§ Records excerpted from a collection:
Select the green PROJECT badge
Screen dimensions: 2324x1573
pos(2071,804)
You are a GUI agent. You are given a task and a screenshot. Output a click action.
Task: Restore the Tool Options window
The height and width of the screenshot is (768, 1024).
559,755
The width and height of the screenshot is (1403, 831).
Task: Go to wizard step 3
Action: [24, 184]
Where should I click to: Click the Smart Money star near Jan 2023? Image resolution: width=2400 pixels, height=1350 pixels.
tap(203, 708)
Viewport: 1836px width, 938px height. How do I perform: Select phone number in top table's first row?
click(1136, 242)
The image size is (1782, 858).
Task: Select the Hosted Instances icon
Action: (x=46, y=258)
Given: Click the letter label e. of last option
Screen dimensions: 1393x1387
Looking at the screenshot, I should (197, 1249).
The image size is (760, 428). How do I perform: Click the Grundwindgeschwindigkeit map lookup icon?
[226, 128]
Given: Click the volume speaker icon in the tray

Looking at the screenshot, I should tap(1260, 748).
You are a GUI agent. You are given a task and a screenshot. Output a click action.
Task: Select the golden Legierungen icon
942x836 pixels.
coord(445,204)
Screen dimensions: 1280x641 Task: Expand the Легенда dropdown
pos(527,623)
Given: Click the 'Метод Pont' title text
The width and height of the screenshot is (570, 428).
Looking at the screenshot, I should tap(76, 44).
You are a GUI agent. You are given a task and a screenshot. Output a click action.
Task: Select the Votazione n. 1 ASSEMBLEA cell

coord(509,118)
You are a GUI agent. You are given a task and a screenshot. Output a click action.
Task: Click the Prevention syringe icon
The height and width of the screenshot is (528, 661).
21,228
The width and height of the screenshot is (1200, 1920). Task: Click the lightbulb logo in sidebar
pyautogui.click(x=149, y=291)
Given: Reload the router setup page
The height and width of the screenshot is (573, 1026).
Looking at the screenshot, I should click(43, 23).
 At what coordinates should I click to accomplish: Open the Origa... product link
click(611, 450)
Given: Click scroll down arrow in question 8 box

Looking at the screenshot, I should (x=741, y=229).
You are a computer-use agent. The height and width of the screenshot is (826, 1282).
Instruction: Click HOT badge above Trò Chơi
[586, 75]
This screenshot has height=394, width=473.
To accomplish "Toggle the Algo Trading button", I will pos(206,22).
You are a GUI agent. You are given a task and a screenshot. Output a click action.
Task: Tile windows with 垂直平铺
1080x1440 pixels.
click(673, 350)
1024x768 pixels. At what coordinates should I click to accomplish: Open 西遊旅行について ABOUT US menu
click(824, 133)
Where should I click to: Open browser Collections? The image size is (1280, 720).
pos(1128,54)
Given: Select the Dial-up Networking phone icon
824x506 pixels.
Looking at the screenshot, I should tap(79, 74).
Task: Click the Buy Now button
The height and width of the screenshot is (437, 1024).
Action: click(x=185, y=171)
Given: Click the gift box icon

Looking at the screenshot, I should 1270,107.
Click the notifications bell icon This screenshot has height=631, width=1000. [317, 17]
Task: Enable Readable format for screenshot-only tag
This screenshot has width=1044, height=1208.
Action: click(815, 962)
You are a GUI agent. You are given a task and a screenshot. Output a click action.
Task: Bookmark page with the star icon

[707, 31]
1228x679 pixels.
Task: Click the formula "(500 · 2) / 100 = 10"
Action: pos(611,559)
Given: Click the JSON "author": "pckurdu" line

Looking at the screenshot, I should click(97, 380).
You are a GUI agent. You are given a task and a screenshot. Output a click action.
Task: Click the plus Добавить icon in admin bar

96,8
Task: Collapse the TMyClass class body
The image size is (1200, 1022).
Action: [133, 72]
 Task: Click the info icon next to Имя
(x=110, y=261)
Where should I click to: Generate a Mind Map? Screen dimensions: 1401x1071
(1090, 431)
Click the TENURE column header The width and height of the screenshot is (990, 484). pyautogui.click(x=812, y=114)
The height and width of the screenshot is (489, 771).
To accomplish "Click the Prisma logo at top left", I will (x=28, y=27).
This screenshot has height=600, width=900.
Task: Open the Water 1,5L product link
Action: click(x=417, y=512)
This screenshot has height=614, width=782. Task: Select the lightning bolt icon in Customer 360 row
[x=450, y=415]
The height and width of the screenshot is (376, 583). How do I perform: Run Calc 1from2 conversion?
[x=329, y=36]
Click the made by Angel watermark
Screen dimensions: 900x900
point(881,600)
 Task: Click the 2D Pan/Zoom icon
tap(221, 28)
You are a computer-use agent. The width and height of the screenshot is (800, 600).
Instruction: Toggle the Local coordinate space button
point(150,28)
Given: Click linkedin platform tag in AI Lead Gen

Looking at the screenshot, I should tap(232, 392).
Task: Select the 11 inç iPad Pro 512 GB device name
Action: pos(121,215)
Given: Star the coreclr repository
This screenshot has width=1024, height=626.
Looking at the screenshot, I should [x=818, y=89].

§ PROBLEM TO WORK ON:
In the data above, tally the lines holding "computer" and answer with the figure only.

§ TASK RESULT:
2